§ **Goal of the exercise**: Please reproduce exactly, and only, the line containing "Click the Custom Functions icon in sidebar" and every line after it to the end of the records below, leaving out all pictures.

Pixel coordinate grounding data
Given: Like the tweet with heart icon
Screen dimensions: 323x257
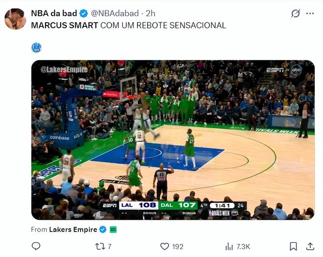Looking at the screenshot, I should tap(165, 246).
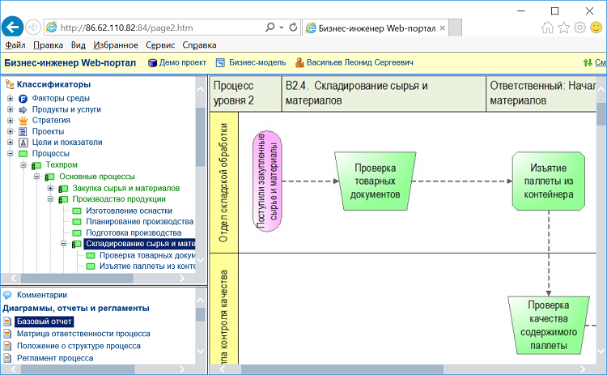Viewport: 607px width, 375px height.
Task: Click the arrow icon for Продукты и услуги
Action: [x=23, y=109]
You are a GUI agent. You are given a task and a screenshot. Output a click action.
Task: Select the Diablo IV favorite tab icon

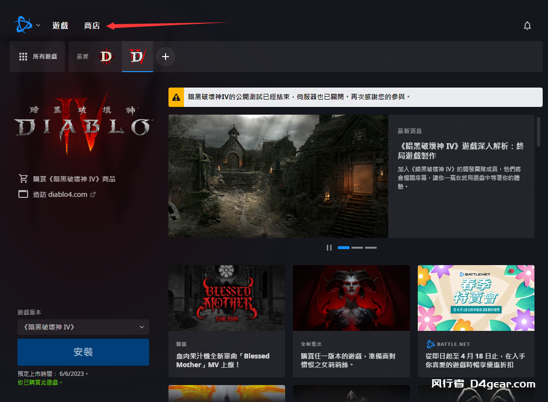(x=137, y=57)
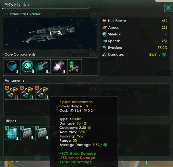
Task: Click the combat computer spider icon
Action: pos(75,67)
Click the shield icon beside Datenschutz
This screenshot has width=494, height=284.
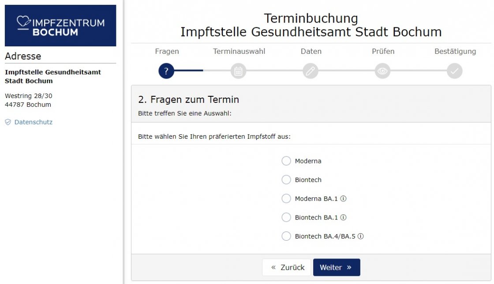click(8, 122)
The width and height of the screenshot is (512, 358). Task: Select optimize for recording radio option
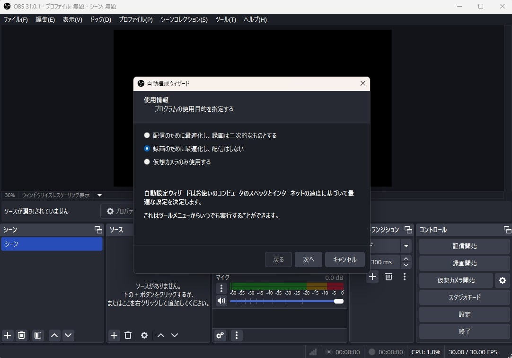(x=147, y=148)
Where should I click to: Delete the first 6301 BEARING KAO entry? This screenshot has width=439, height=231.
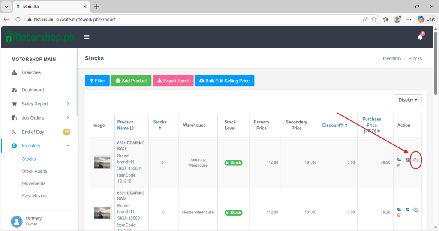click(x=399, y=165)
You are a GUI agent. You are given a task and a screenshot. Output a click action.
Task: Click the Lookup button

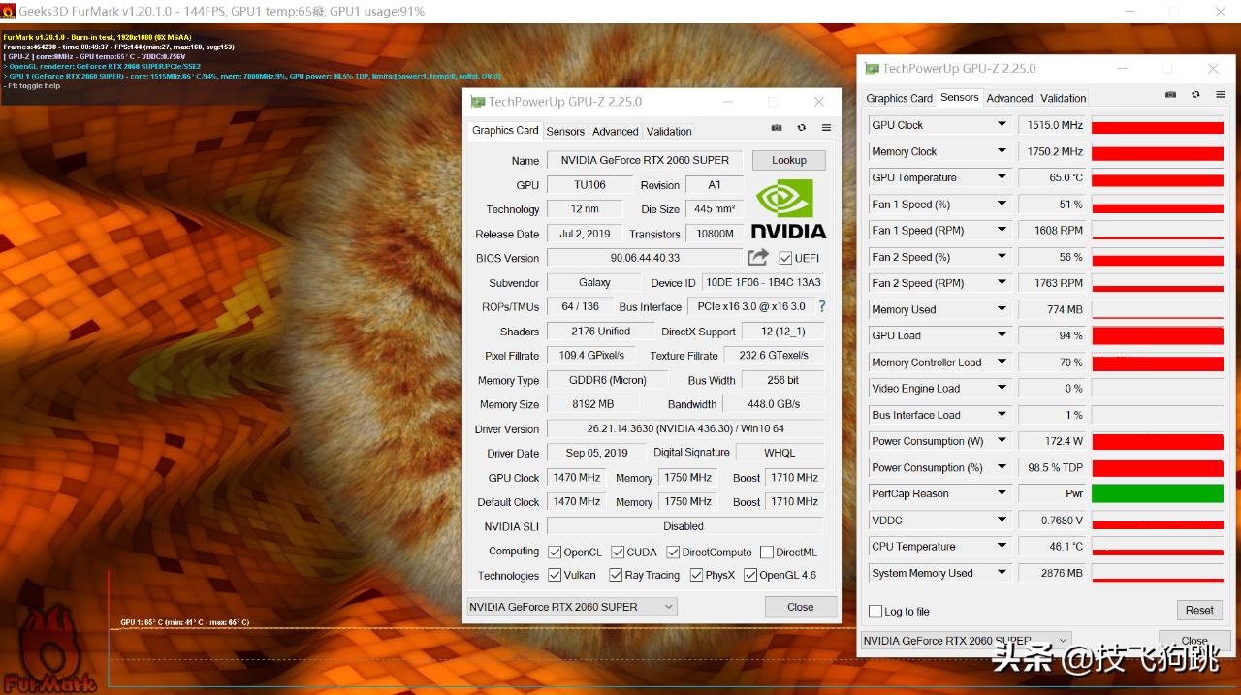point(788,160)
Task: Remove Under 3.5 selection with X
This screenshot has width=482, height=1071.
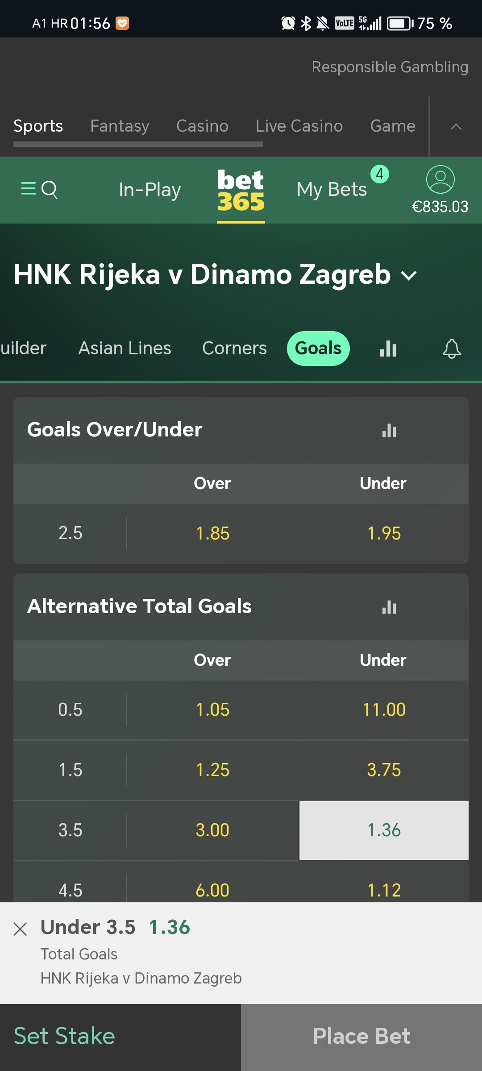Action: [x=20, y=929]
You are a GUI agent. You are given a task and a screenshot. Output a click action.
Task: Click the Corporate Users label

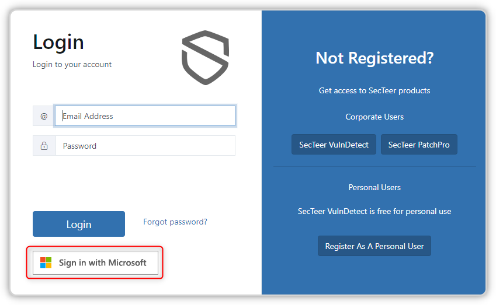click(x=374, y=117)
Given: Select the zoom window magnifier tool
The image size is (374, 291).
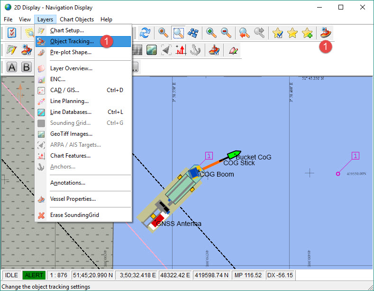Looking at the screenshot, I should (179, 33).
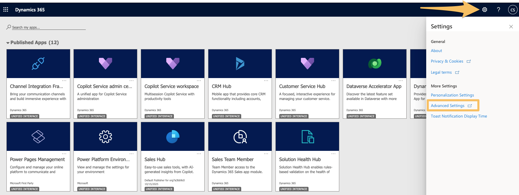The width and height of the screenshot is (519, 195).
Task: Open Personalization Settings
Action: click(452, 95)
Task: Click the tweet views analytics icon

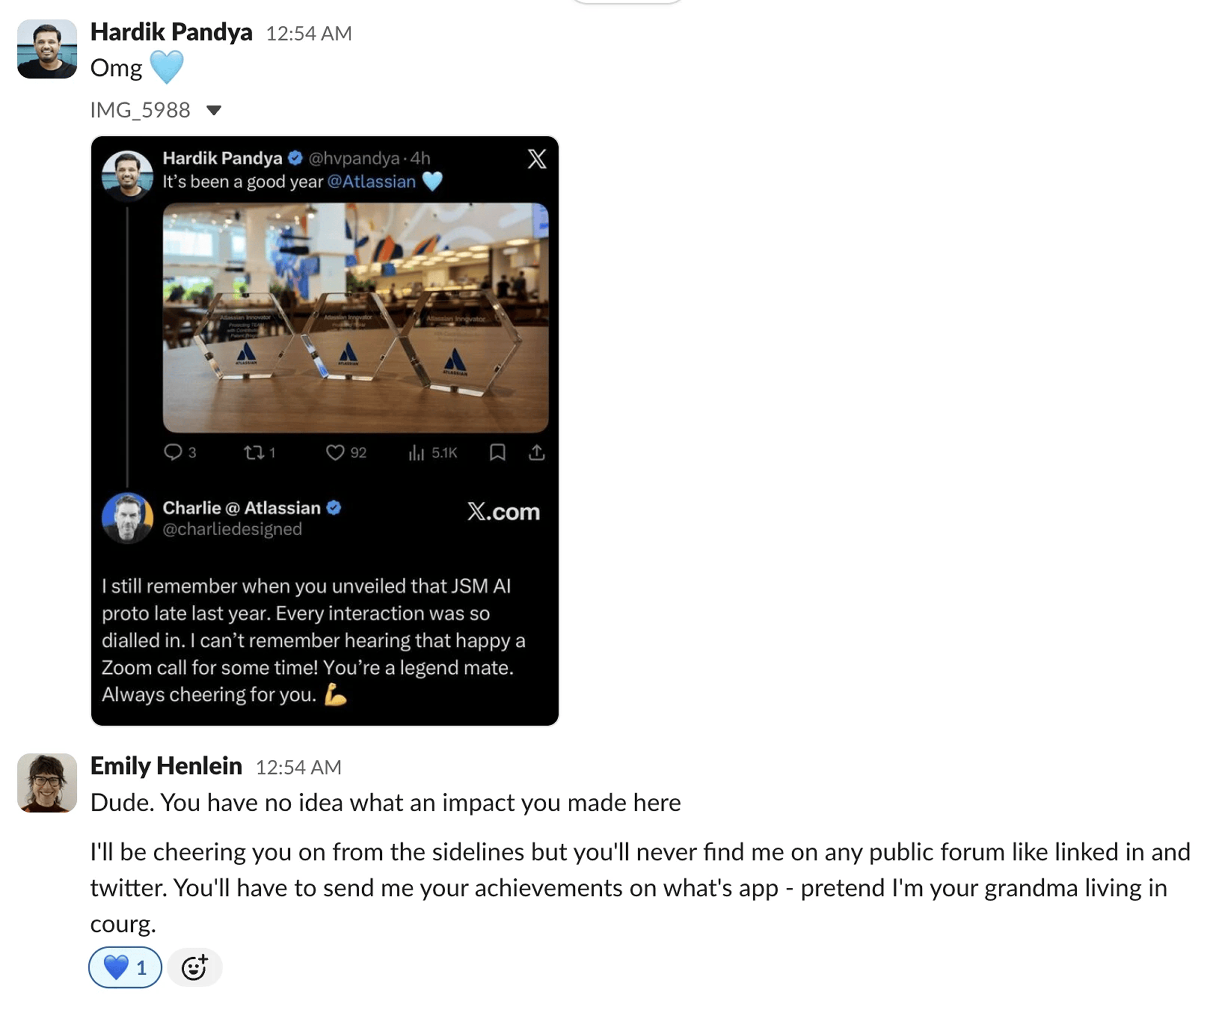Action: 416,452
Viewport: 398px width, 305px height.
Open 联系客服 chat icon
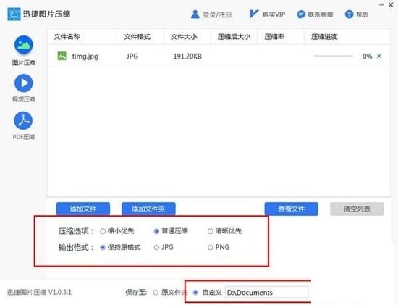(301, 14)
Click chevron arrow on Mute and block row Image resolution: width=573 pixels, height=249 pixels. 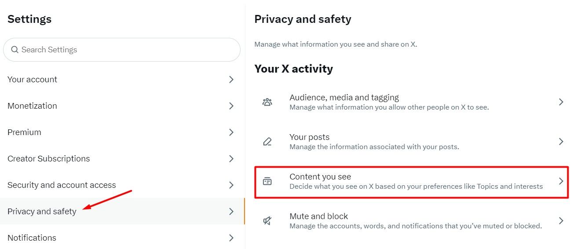point(561,221)
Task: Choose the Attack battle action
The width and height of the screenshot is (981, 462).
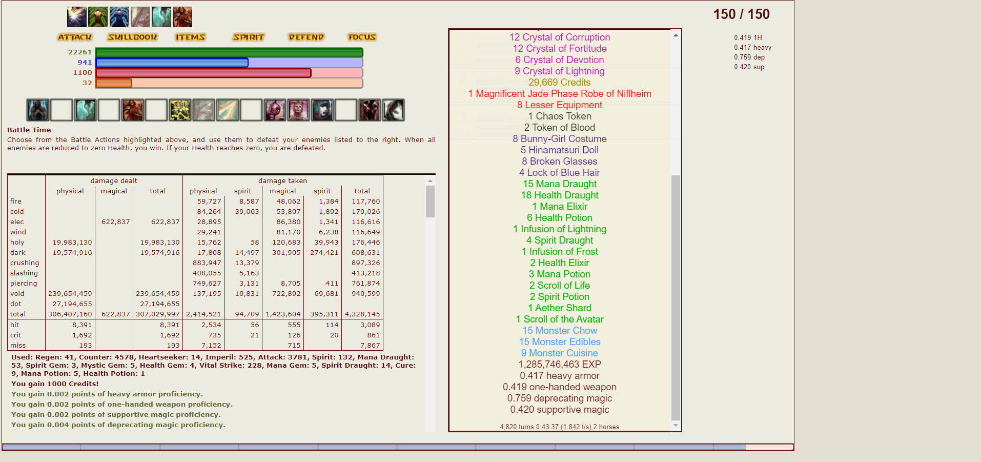Action: [75, 37]
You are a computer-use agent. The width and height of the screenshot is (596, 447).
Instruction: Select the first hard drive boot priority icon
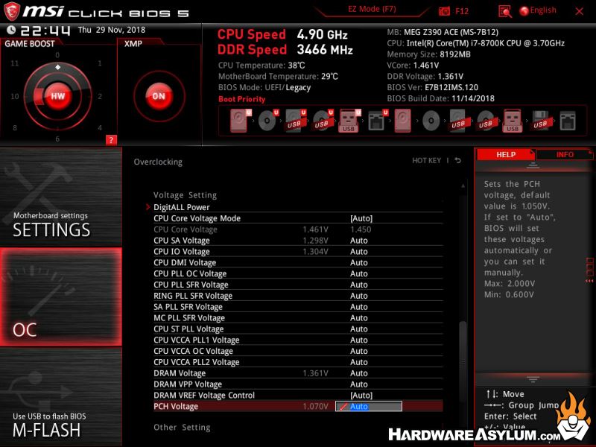[239, 120]
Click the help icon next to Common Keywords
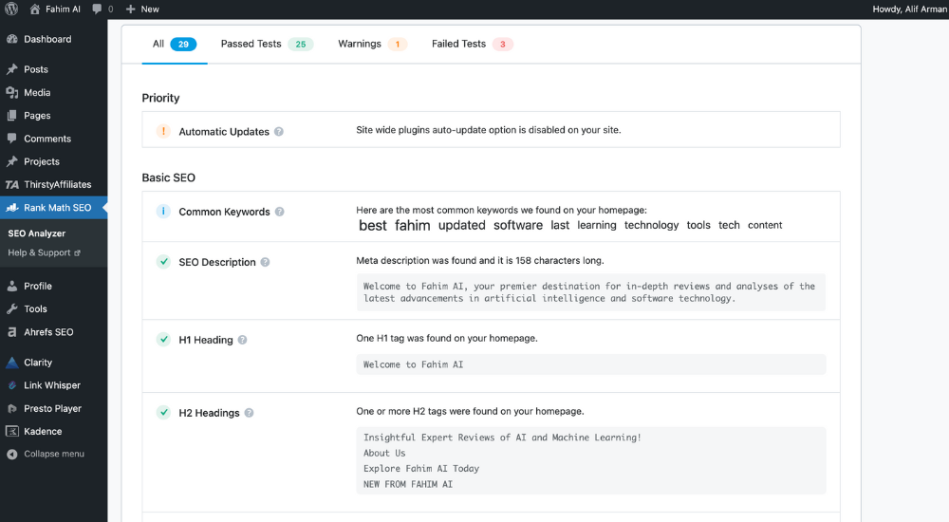949x522 pixels. (x=280, y=212)
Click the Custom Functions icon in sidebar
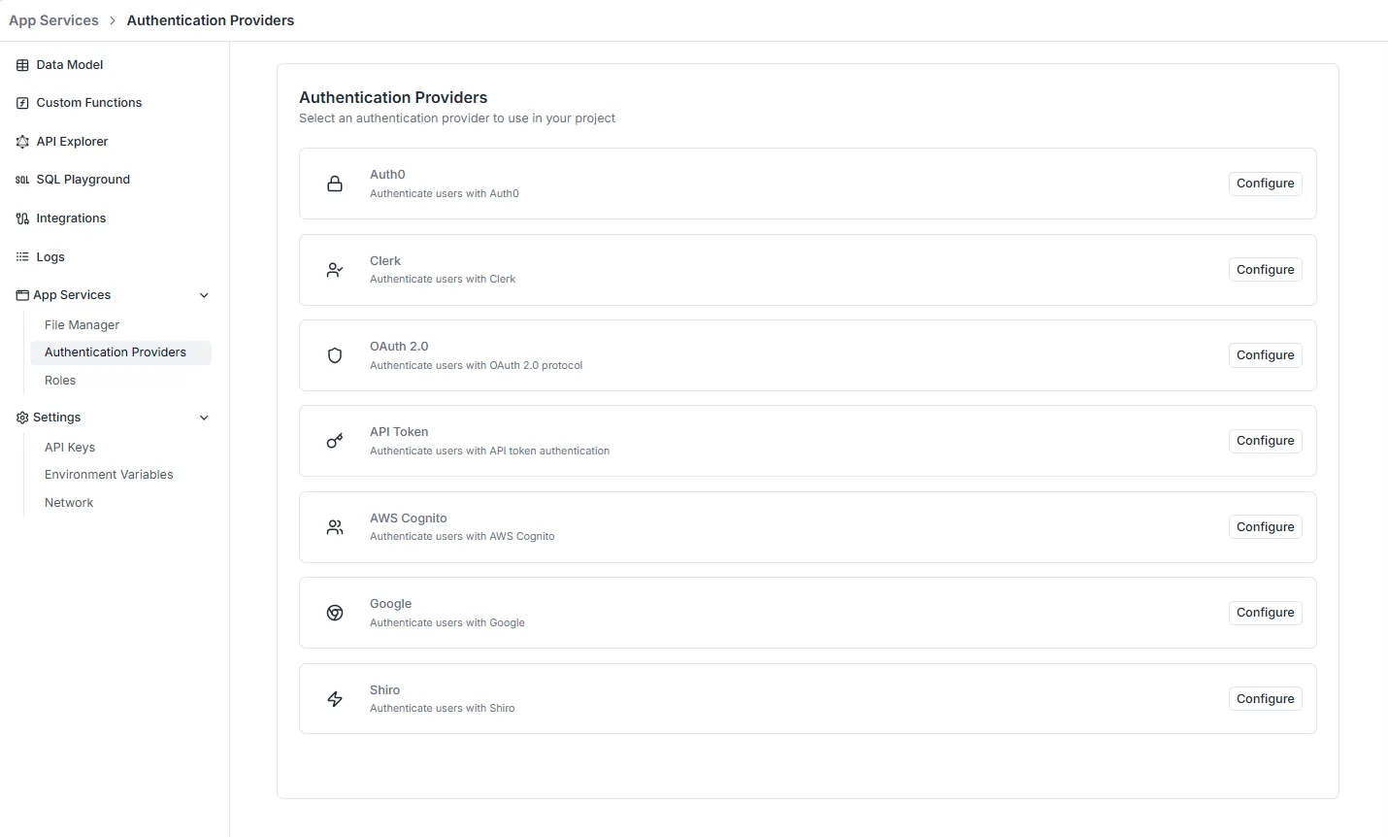This screenshot has width=1388, height=837. (22, 103)
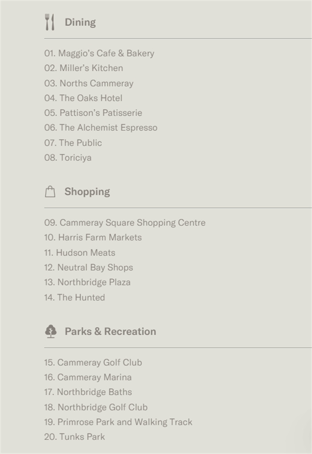Click Tunks Park at the bottom
Screen dimensions: 312x454
pos(74,437)
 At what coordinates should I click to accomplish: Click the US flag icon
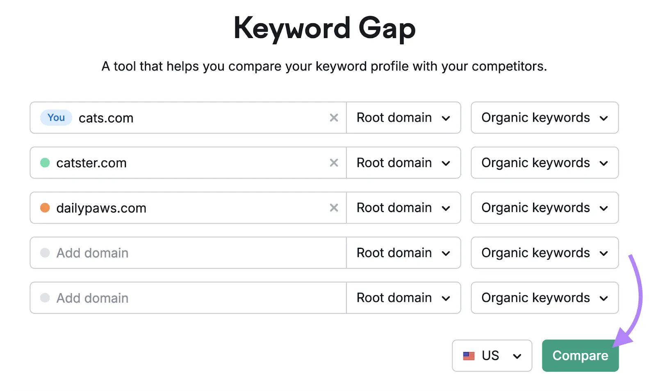[x=469, y=355]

§ **Written answer**:
Click the Custom Functions icon in sidebar
This screenshot has width=1388, height=837. (22, 103)
Click Tunks Park at the bottom
Screen dimensions: 312x454
pos(74,437)
 At what coordinates should I click to accomplish: Click the US flag icon
[x=469, y=355]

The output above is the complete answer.